I can't imagine what it must be like to have that many foxes stalking the neighbourhood, we have a few but they are mainly further out near the outskirts. And you rarely see them.


----------



## Kammie (Apr 4, 2009)

I don't know how reliable the traps would be at catching both of them. It would probably be a case of them coming to set up another trap after one has been caught.


----------



## crofty (May 2, 2008)

Marcia said:


> Totally agree with you Nonnie.
> I was wondering when this would turn into a fox bashing thread


----------



## crofty (May 2, 2008)

Kammie said:


> I don't know how reliable the traps would be at catching both of them.
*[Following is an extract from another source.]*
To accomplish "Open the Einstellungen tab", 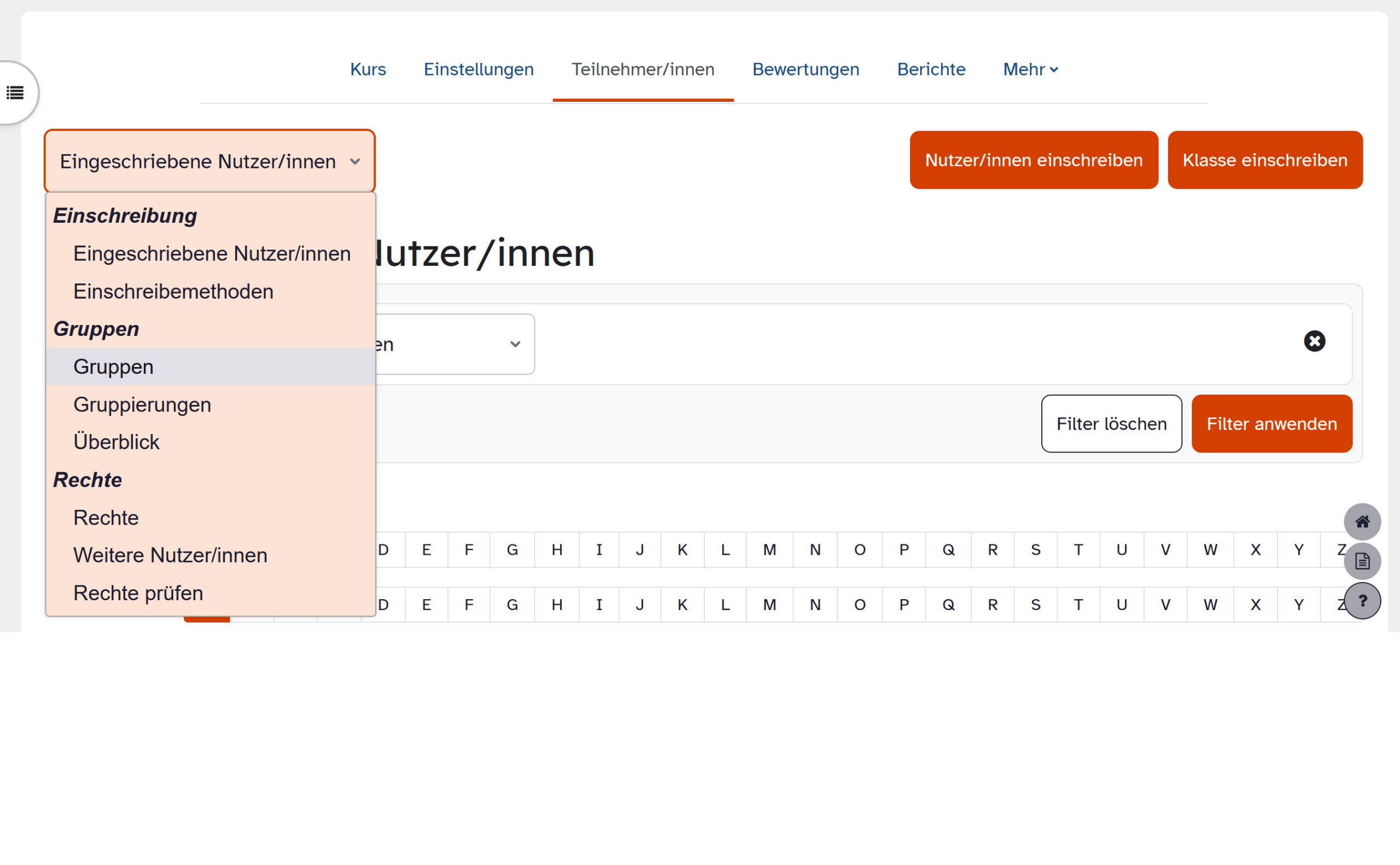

It would probably be a case of them coming to set up another trap after one has been caught.


You'd have to get an expert to do it, foxes are very clever and if they suspect anything they wont go anywhere near it.


----------



## emzybabe (Jun 30, 2009)

they are very beautiful creatures, but I think if she need feeding they will do anything. can you not put some metal mesh fencing on the top of your fences to stop them getting into your garden? They must know the food is there or they wouldve move on to find a warm den. its weird that they are out in the day too. Have u got the thick metal mesh on your shed windows or the perspects still? they will be able to bite through the thin mesh.


----------



## crofty (May 2, 2008)

The other option is an electric fence lots of people find these effective.


----------



## Kammie (Apr 4, 2009)

emzybabe said:


> they are very beautiful creatures, but I think if she need feeding they will do anything. can you not put some metal mesh fencing on the top of your fences to stop them getting into your garden? They must know the food is there or they wouldve move on to find a warm den. its weird that they are out in the day too. Have u got the thick metal mesh on your shed windows or the perspects still? they will be able to bite through the thin mesh.
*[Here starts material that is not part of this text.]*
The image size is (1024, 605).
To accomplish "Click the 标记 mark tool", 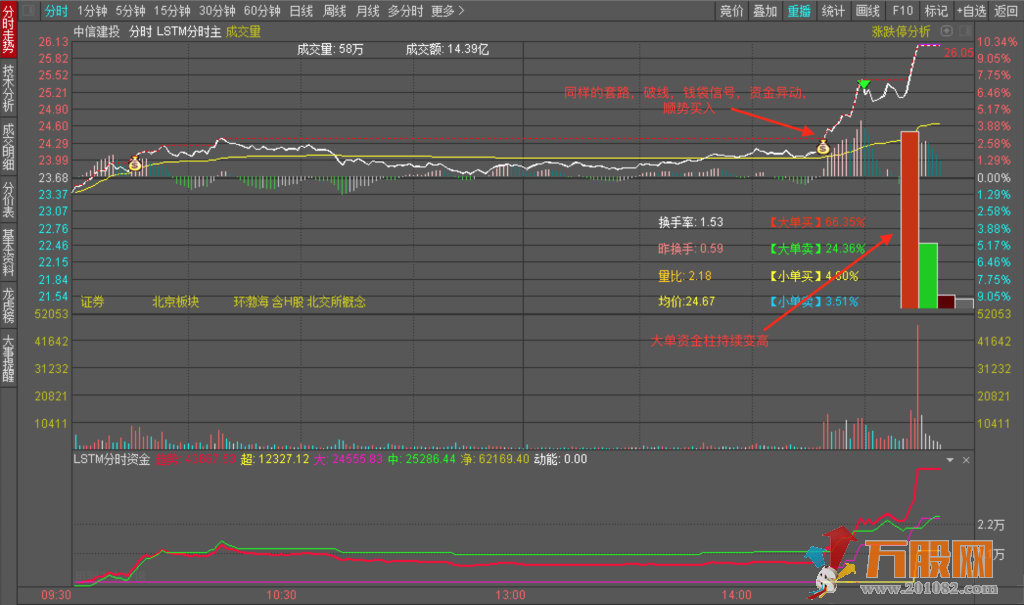I will (936, 11).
The windows are glass, will be putting some heavy duty mesh on the inside to be safe. I see the foxes around a lot during the day but hardly ever see them late at night or in the evenings. I'm slightly worried about the rabbits getting mange and fleas from them too, the foxes are constantly scratching between their naps. They look quite mangy with a few bald patches, the male has an old injury to one of its hind legs (few weeks ago he had a big gash on his leg but looks like its healed now) and limps so isn't too good at jumping luckily. The female is the one I'm worried about as its her I've seen in the garden not just sat on the shed.


----------



## Guest (Dec 1, 2009)

Marcia said:


> Totally agree with you Nonnie.
> I was wondering when this would turn into a fox bashing thread


:Yawn::Yawn::Yawn::Yawn:


----------



## AmyCruick (Jul 20, 2009)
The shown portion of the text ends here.